AG Brandenburg, Urt. 13.10.2017 - 31 C 156/16

Mietminderung: Keine Minderung wegen verlegtem Mülltonnenstandplatz

Autor: RAin FAinMuWR Nele Rave, Frankfurt/M.
Aus: Miet-Rechtsberater, Heft 02/2018
Die Verlegung eines Mülltonnen-Platzes durch den Vermieter und die hierdurch dann bedingte, rein optische Beeinträchtigung des Ausblicks eines Mieters stellt gem. § 536 Abs. 1 S. 3 BGB i.V.m. § 242 BGB nur eine unerhebliche Minderung der Tauglichkeit der Mietsache dar, wenn durch diese Verlegung des Mülltonnen-Platzes weder Geruchs- noch Lärmbeeinträchtigungen hinzutreten.
++++++
● **Aufgabe 1**
In welcher Zeitschrift ist der Beitrag aus dem Textauszug erschienen?
● **Aufgabe 2**
Geben Sie aus dem Textauszug alles von „AG Brandenburg, Urt.“ bis hinunter zu „noch Lärmbeeinträchtigungen hinzutreten.“ wortgetreu wieder.

[Daten zur Zuordnung von Pixelkoordinaten]
++++++
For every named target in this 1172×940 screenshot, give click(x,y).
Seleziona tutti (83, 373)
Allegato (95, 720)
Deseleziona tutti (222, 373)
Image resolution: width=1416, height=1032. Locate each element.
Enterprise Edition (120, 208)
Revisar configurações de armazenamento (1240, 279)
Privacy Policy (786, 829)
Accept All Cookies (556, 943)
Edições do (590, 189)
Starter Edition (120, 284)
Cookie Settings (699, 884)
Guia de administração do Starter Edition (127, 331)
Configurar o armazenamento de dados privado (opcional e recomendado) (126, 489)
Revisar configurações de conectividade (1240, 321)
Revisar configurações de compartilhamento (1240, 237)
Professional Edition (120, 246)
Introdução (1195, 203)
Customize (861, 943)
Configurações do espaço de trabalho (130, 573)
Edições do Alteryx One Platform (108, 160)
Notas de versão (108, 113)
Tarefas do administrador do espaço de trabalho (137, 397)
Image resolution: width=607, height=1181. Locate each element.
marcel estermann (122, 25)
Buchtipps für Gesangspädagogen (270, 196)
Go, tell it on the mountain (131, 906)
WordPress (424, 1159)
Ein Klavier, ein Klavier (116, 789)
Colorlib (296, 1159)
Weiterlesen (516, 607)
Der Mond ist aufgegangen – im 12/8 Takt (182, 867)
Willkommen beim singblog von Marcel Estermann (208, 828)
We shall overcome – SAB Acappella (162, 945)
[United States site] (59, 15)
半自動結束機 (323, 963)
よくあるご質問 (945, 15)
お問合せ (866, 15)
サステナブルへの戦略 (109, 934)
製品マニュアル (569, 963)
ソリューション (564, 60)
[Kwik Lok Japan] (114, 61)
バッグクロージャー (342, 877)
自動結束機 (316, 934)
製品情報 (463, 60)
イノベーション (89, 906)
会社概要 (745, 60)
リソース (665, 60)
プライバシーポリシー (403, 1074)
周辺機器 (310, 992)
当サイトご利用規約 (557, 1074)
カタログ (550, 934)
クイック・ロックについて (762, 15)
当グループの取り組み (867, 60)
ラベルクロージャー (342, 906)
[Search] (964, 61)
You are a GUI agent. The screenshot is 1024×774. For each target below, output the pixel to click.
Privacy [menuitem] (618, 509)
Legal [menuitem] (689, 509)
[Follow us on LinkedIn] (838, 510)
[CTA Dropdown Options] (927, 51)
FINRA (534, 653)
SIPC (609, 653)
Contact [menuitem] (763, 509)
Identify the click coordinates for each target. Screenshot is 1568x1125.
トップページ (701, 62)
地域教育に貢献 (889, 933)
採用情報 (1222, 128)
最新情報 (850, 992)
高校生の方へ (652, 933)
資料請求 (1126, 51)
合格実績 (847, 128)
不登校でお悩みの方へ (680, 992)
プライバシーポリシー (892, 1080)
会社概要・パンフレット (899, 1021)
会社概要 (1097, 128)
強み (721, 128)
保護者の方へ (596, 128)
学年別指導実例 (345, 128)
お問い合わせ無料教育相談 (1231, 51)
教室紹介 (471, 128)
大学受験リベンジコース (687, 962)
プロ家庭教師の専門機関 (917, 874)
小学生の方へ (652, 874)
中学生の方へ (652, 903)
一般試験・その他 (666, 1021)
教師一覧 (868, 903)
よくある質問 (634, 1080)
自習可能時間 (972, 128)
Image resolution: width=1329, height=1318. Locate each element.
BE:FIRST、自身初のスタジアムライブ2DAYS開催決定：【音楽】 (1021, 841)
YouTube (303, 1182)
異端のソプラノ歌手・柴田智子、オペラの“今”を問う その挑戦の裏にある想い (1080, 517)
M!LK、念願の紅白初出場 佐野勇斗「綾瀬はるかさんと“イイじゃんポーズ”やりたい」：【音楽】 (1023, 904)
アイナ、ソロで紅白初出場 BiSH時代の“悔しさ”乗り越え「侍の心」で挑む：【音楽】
++++++
● **Ihre Lösung 1**
Im Miet-Rechtsberater, Heft 02/2018.

● **Ihre Lösung 2**
AG Brandenburg, Urt. 13.10.2017 - 31 C 156/16

Mietminderung: Keine Minderung wegen verlegtem Mülltonnenstandplatz

Autor: RAin FAinMuWR Nele Rave, Frankfurt/M.
Aus: Miet-Rechtsberater, Heft 02/2018
Die Verlegung eines Mülltonnen-Platzes durch den Vermieter und die hierdurch dann bedingte, rein optische Beeinträchtigung des Ausblicks eines Mieters stellt gem. § 536 Abs. 1 S. 3 BGB i.V.m. § 242 BGB nur eine unerhebliche Minderung der Tauglichkeit der Mietsache dar, wenn durch diese Verlegung des Mülltonnen-Platzes weder Geruchs- noch Lärmbeeinträchtigungen hinzutreten.